On Saturday, Brown’s academic buildings played host to 18 Commencement Forums — lectures, discussions and performances on the most pressing issues of the day given by faculty, alumni and guests who are nationally recognized authorities in their fields. A four-decade-old tradition, the forums add spirited debate and dialogue to the more celebratory rituals of the weekend.
This year, a panel of political scientists from the Watson Institute for International and Public Affairs provided a worrisome assessment of the world that awaits graduating students. Survey data, election returns and jarring anecdotes suggest that in India, Indonesia, Turkey, much of Europe and the United States, democratic and liberal values appear to be losing ground to populist, authoritarian and nationalist leanings, they said. Economic inequality and ineffectual governments controlled by elites may be contributing to that loss of faith in democracy.

§ **Source records**
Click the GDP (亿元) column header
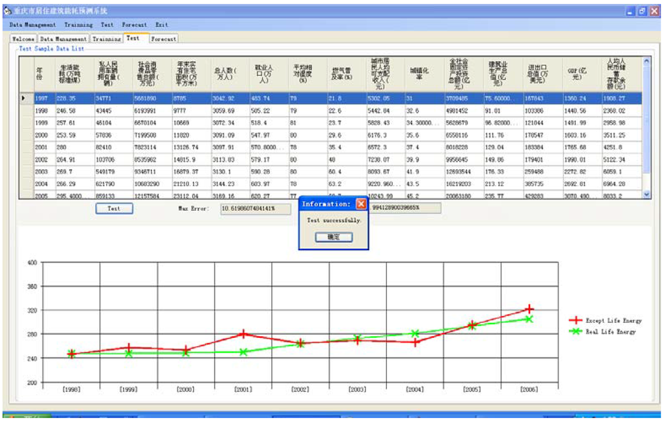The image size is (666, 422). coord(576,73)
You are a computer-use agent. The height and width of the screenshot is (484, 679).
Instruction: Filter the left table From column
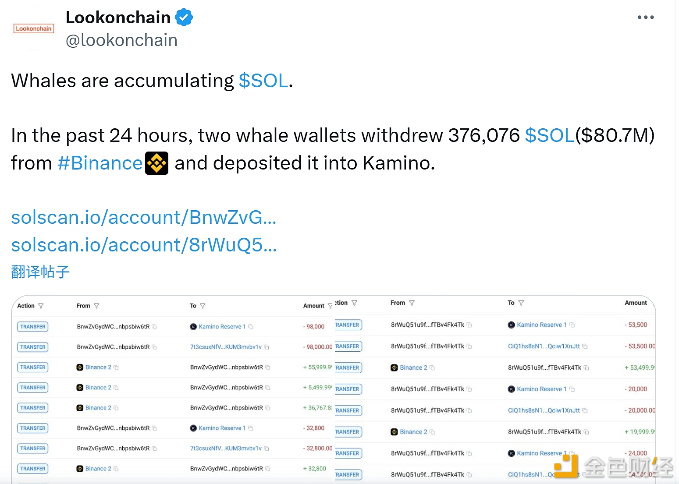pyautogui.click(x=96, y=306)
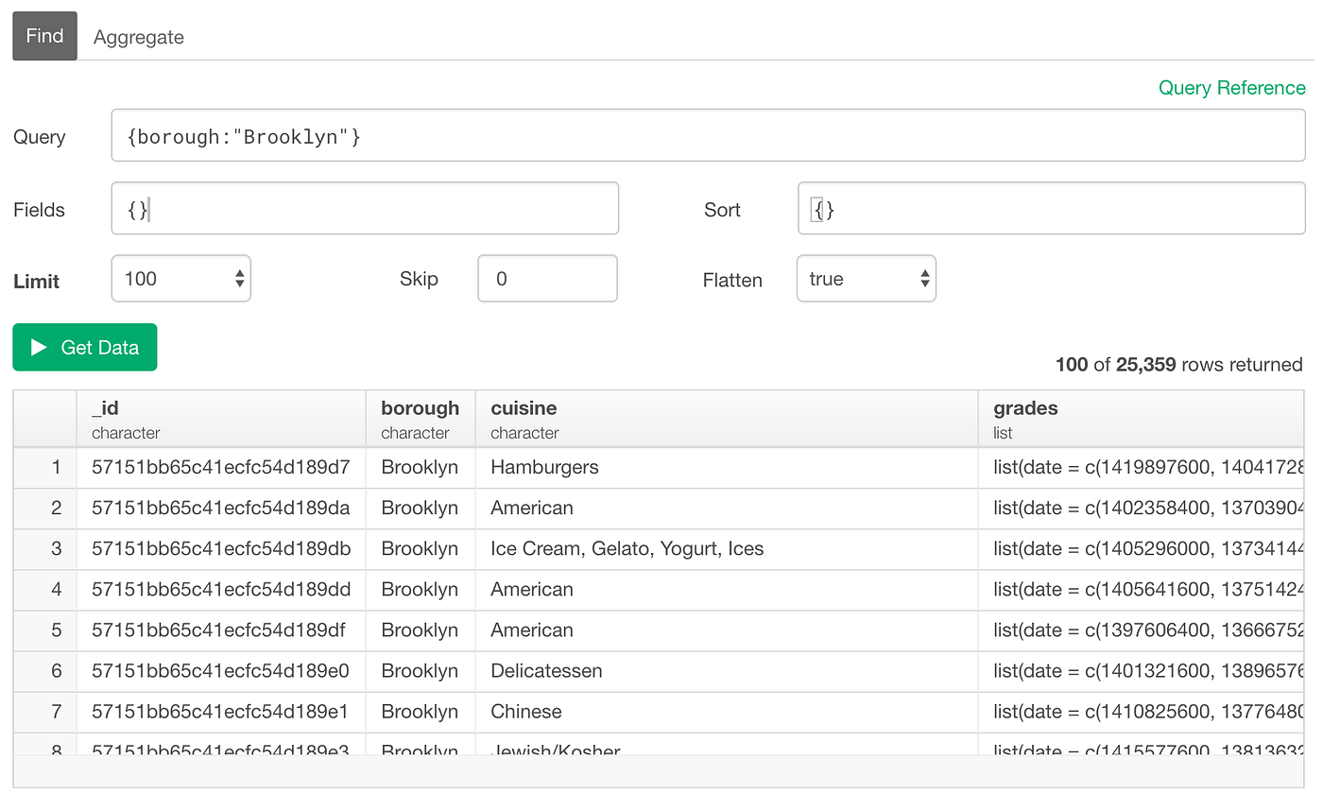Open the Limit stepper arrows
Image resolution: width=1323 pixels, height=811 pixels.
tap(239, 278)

§ **WORK ORDER 1**
From the Commencement Forums passage, list every place where, according to the panel, democratic and liberal values appear to be losing ground.
§ **WORK ORDER 2**
Summarize the Commencement Forums passage in two sentences.

§ **EXERCISE RESULT 1**
India, Indonesia, Turkey, much of Europe, the United States

§ **EXERCISE RESULT 2**
On Saturday, Brown held 18 Commencement Forums, a four-decade-old tradition of lectures, discussions and performances on pressing issues that adds debate and dialogue to the weekend's celebrations. This year, a panel of Watson Institute political scientists warned that democratic and liberal values appear to be losing ground to populist, authoritarian and nationalist leanings in several countries, possibly driven by economic inequality and ineffectual elite-controlled governments.